A private gauge of activity in China’s manufacturing sector remained in contractionary territory for a fourth straight month in November, as the government’s stringent COVID restrictions continued to weigh on both output and demand.
The China Caixin manufacturing purchasing managers index slightly improved to 49.4 in November from 49.2 in October, according to data released Thursday by Caixin Media Co. and S&P Global.
A reading above the 50 mark suggests activity expansion, while one below that level indicates activity contraction.
The subindexes for output and total new orders were below 50 for the third and fourth consecutive months respectively, said Wang Zhe, senior economist at Caixin Insight Group.
The gauge for new export orders remained in contraction for the fourth consecutive month, showing that global appetite for China’s products continued to wane.
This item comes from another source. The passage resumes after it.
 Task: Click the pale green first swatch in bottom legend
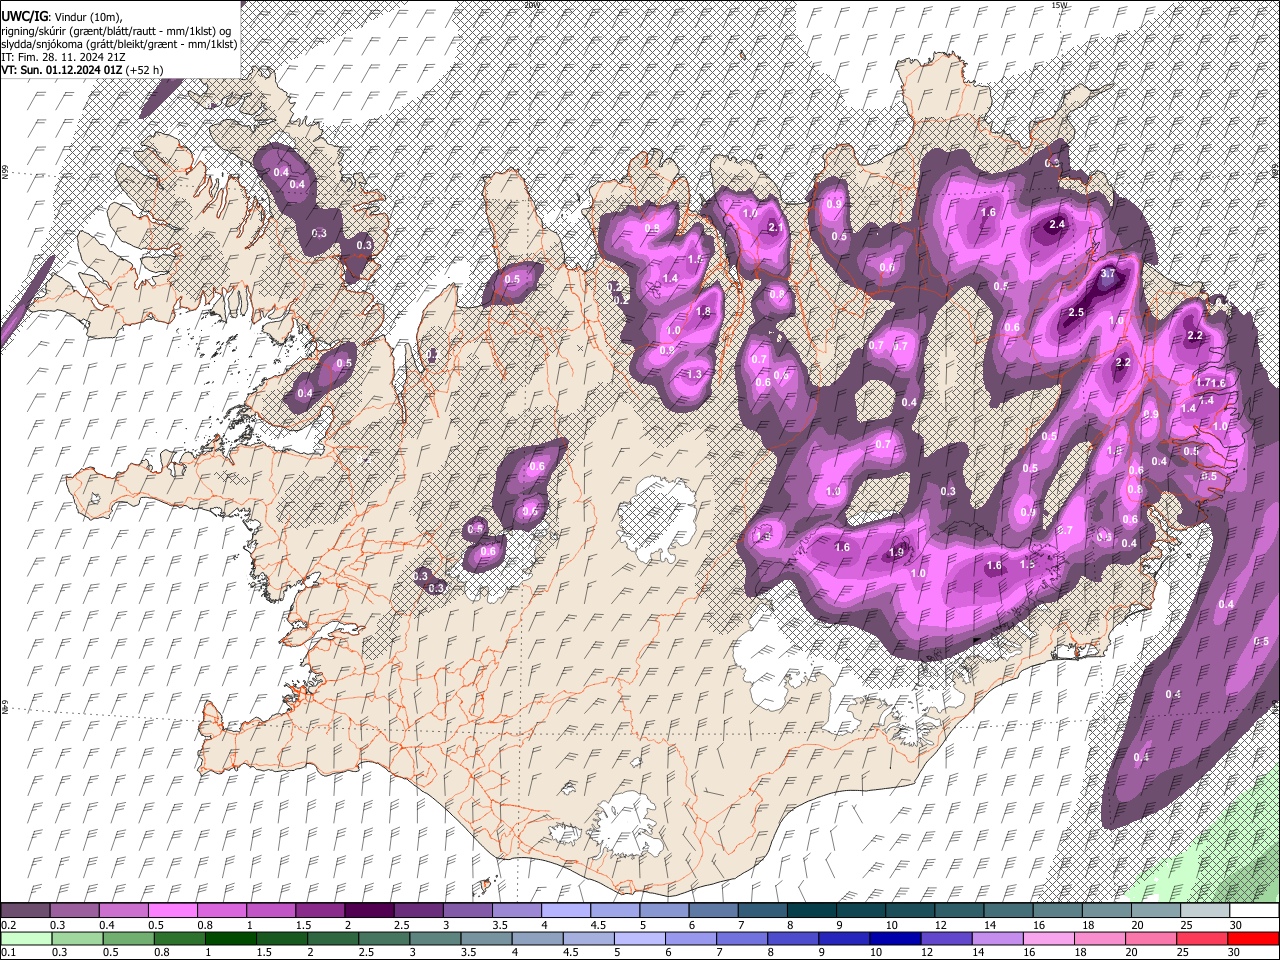pos(26,939)
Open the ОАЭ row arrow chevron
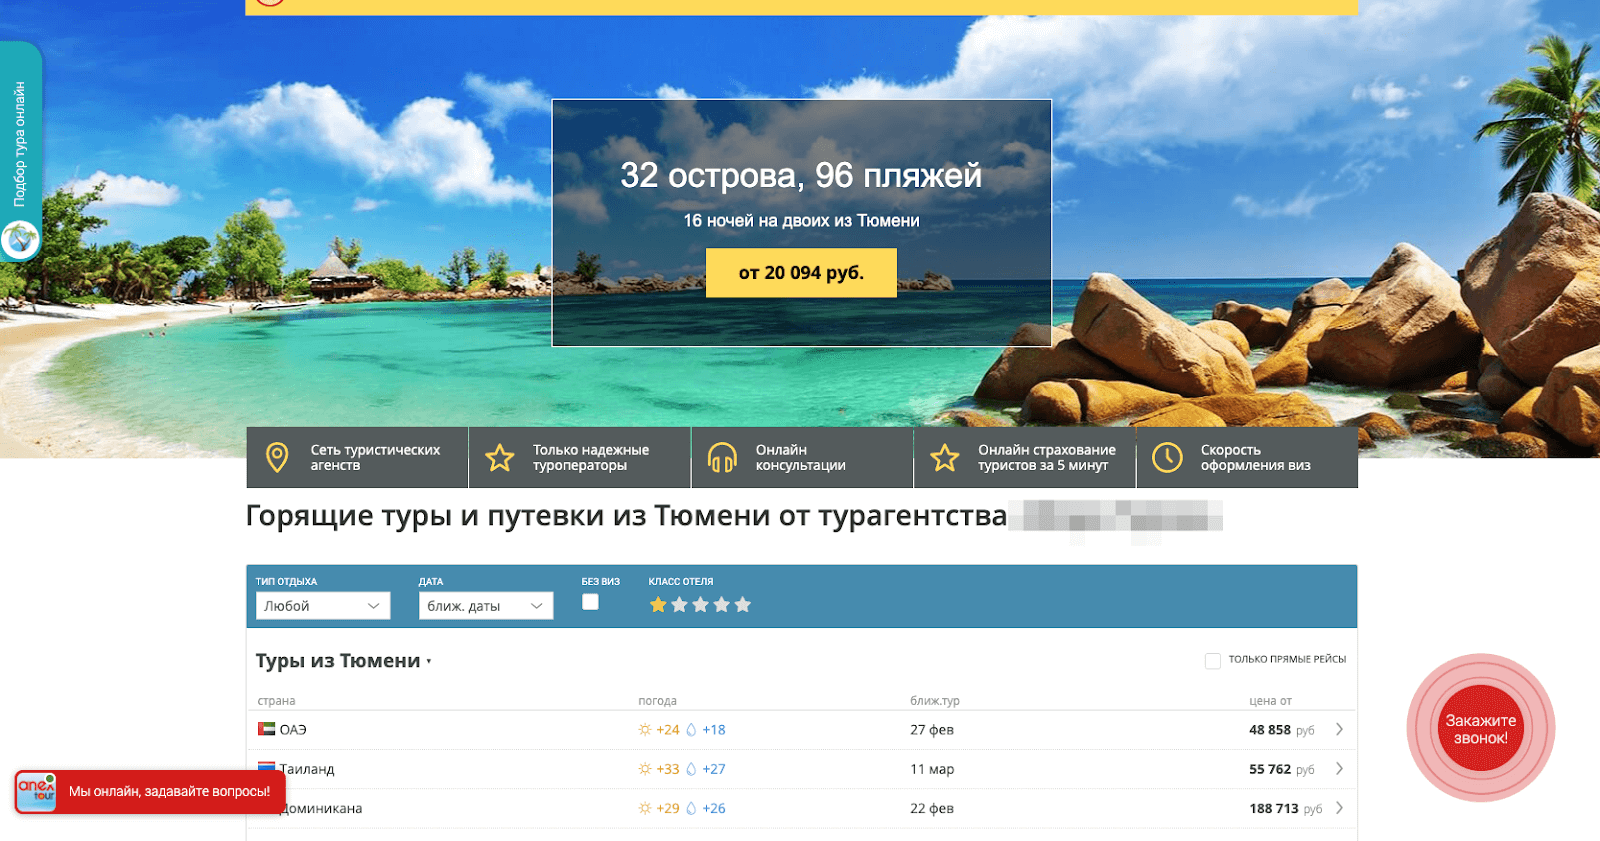 point(1339,730)
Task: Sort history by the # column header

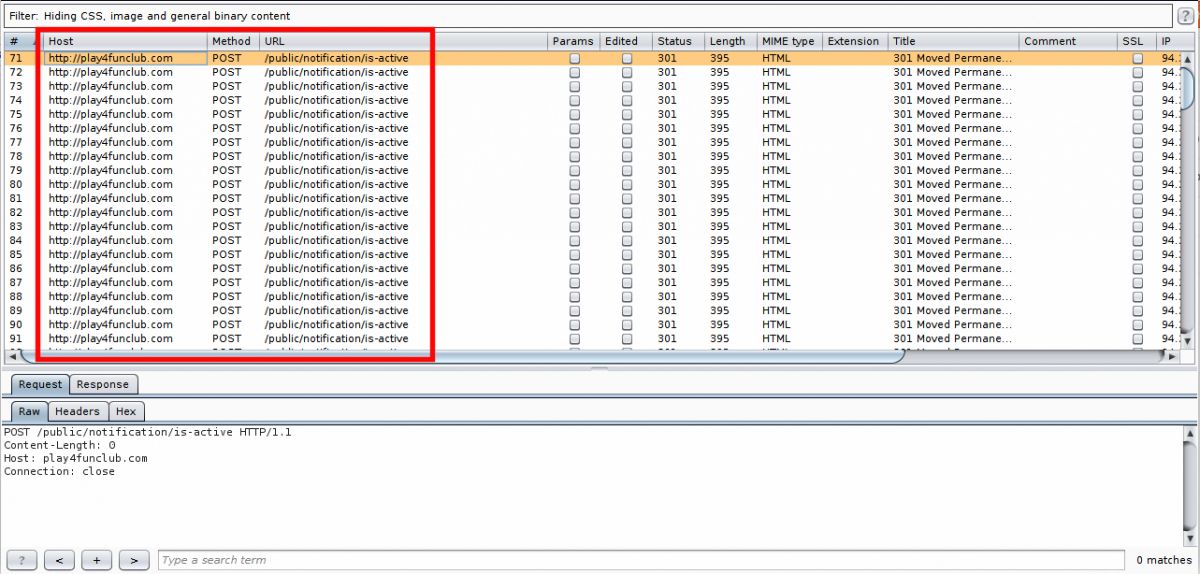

Employment continued to shrink for the eight consecutive month, logging the worst performance since February 2020, as COVID outbreaks made it harder for some workers to return to factories and companies were less willing to recruit new employees to fill the posts, said Wang.
“The market is in urgent need of policies to promote employment and stabilize domestic demand. Beijing should further coordinate fiscal and monetary policies to expand domestic demand and boost incomes of the poorer parts of the population,” said Wang.
On Wednesday, China’s statistics bureau said official manufacturing PMI fell more than expected to 48 in November from 49.2 in October.